It's 1915 in Glorious Hill, Miss., the kind of insular small Southern town that Tennessee Williams was uniquely comfortable in exploring as he drank and furiously typed around the clock in a desperate attempt to shoo away his own haunting demons. Though the critical response to "Summer and Smoke" was lukewarm when it premiered in 1948 and the play quickly shuttered, Williams never stopped rewriting and refining it, until this 1951 version, retitled "The Eccentricities of a Nightingale," debuted in New York in 1974—where it too had a short stay, a mere 24 performances. Yet this is one of the great dramatist's finest plays, and its resident nightingale, Alma Winemiller, was the character with whom Williams identified most fervently. The result is a sometimes gentle, sometimes brutal indictment of how our unflattering instinct to marginalize and discard others different from ourselves can destroy a life or lives, including that of one Thomas Lanier Williams.

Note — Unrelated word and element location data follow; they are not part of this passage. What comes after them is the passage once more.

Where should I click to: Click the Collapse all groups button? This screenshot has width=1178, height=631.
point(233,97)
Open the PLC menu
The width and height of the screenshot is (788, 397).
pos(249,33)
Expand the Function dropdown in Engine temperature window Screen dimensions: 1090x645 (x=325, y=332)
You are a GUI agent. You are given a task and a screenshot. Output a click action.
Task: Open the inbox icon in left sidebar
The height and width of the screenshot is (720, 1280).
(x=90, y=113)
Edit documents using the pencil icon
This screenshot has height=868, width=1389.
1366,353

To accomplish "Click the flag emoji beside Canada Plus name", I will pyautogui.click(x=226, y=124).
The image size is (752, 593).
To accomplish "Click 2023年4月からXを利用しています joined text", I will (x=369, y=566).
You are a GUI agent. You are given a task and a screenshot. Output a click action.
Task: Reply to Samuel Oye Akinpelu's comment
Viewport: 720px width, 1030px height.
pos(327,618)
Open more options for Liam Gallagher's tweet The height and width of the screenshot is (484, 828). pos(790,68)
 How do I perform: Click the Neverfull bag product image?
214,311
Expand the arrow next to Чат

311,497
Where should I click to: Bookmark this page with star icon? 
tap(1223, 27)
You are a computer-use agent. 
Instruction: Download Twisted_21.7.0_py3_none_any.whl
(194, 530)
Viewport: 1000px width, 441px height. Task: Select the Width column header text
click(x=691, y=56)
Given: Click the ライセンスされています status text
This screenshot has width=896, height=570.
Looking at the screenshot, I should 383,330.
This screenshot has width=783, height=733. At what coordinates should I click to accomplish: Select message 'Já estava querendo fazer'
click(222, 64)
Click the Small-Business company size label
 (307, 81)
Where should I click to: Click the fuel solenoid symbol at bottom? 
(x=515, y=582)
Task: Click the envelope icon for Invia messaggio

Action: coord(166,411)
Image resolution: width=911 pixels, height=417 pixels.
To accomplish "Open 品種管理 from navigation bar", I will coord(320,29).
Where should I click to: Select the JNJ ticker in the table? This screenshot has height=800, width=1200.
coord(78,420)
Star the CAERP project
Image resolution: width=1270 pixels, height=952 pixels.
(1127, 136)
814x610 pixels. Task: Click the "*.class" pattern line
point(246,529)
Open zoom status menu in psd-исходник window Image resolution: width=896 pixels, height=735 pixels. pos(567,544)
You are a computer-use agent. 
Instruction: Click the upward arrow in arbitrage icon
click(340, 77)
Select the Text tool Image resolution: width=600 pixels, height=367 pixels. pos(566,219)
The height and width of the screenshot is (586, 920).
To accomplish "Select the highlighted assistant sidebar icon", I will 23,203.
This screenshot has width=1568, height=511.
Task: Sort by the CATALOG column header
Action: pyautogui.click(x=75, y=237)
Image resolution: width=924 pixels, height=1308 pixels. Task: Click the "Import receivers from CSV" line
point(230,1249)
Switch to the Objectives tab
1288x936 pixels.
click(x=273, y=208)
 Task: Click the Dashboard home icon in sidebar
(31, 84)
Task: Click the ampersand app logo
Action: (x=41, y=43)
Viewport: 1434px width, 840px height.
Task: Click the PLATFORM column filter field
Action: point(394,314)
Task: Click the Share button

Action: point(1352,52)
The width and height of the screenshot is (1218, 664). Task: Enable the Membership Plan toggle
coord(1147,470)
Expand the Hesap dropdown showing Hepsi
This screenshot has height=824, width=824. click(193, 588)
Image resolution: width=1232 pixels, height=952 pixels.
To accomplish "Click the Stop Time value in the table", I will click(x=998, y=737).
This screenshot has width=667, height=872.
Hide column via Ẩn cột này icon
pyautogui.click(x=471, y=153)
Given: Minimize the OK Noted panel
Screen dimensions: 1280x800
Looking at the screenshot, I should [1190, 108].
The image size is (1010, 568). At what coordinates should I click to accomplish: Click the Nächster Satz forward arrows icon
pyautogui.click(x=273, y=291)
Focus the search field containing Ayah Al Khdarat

This version of the story presents Alma less as repressed spinster and more as complete obsessive, while the object of her misguided affections, young doctor-next-door John Buchanan, has been reformed from drunken womanizer to decent, well-behaved son with an earnest interest in his neurotic neighbor. Because Williams' connection to Alma was so intense, however, his demands on anyone playing her are equally daunting, especially as every other character endlessly notes her odd behavior and physical peculiarities, making the role chock-full of overwhelming traps. The wonderful Deborah Puette, while offering tender moments, is habitually buried in fluttery gestures and a deep Southern drawl so exaggerated it's often hard to understand her. Jason Dechert has more success creating a Dr. John grounded in reality, leaving the many scenes these two actors share conspicuously uneven.
The supporting players also vary drastically from subtle to cartoonish, making one wonder why usually spot-on director Dámaso Rodriguez has so blindly left his cast hanging out there without paying more attention to performances and less to fussy staging and bumbling scene changes. Especially considering the enormous talent Rodriguez had to guide, the scenes between Alma and John fall flat. With stronger directorial choices—and perhaps the inclusion of a dialect coach—two of Williams' most intriguing characters could have touched us profoundly with their sadly fragile humanity.